KEY POINTS:
At least one owner of a leaky home has taken his own life and 10 others are on suicide watch, while hundreds of others are facing bankruptcy and wrecked lives as aggressive body corporates hound them for thousands of dollars to fix leaky buildings.
Stacked atop their broken housing dreams comes ill health, depression, anxiety and sleeplessness as they watch debts they cannot possibly pay balloon with penalty interest.
Leaky home advocate and Air New Zealand pilot John Gray puts in hundreds of hours a month helping desperate apartment and multi-unit complex owners who can't afford their share of bills run up by body corporates. Legal help is equally unaffordable.
Gray predicts the leaky building human toll will be enormous. He knows at least 10 people on "suicide watch" and many more who are seriously depressed. The Herald on Sunday understands that earlier this year, a North Shore man, unable to pay his share of repairs to a multi-storey apartment, committed suicide.
Gray, who chairs the Leaky Homes Action Group, is almost overwhelmed by the number of distraught people worried about threats from body corporates over unpaid repair bills.
He has lashed out at some "self-serving" body corporates, investor owners who can afford to pay for repairs showing scant regard for owners struggling to pay mortgages, let alone the thousands extra for leaky building repairs. He says they have overstepped their jurisdiction and asks whether they have the right to demand remedial work be carried out not only on common property but on private property.
Last week, Parnell apartment owner Wayne Young was staring down bankruptcy after members of his apartment block's body corporate applied for summary judgment against him. Young, who can't afford a lawyer, is being helped by Gray. Young filed an affidavit disputing legal aspects of the case and was granted a High Court adjournment until October 3.

_EXPLORE THE MATERIAL_:
- 1) From the leaky homes article above, reproduce word for word the part that begins with the words containing "He has lashed" and ends with "on private property.".
- 2) Answer these questions from the leaky homes article:
(a) What group does John Gray chair?
(b) Until what date was Wayne Young granted a High Court adjournment?
(c) How many people does Gray know to be on "suicide watch"?
- 3) Summarize the leaky homes article in two sentences.

_MATERIAL PROVIDED_:
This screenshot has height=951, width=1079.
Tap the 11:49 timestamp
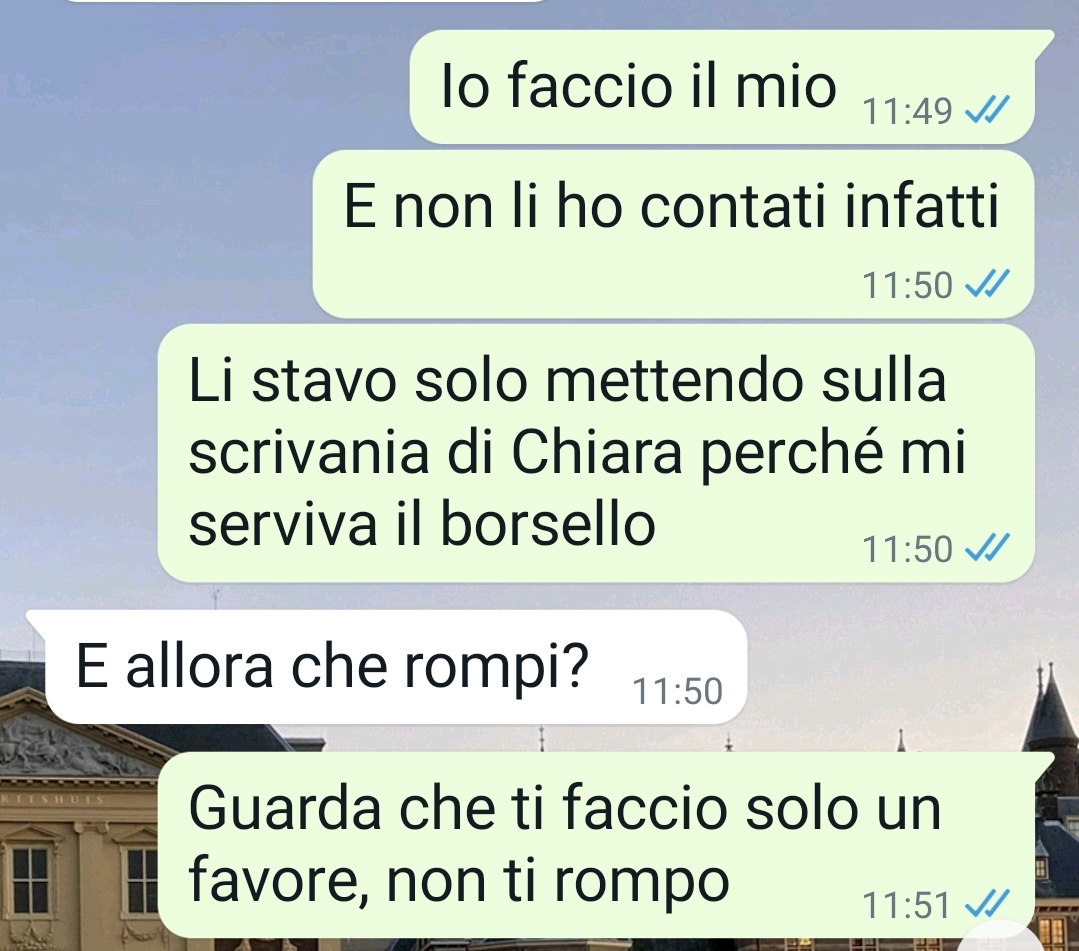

_RESULTS FOR EACH TASK_:
- 1)
He has lashed out at some "self-serving" body corporates, investor owners who can afford to pay for repairs showing scant regard for owners struggling to pay mortgages, let alone the thousands extra for leaky building repairs. He says they have overstepped their jurisdiction and asks whether they have the right to demand remedial work be carried out not only on common property but on private property.

- 2)
(a) The Leaky Homes Action Group.
(b) October 3.
(c) At least 10.

- 3) Owners of leaky homes face bankruptcy, ill health and depression as body corporates pursue them for thousands of dollars in repair costs, and at least one owner has taken his own life. Advocate John Gray, who helps struggling owners such as Parnell apartment owner Wayne Young, has criticized some "self-serving" body corporates for overstepping their jurisdiction.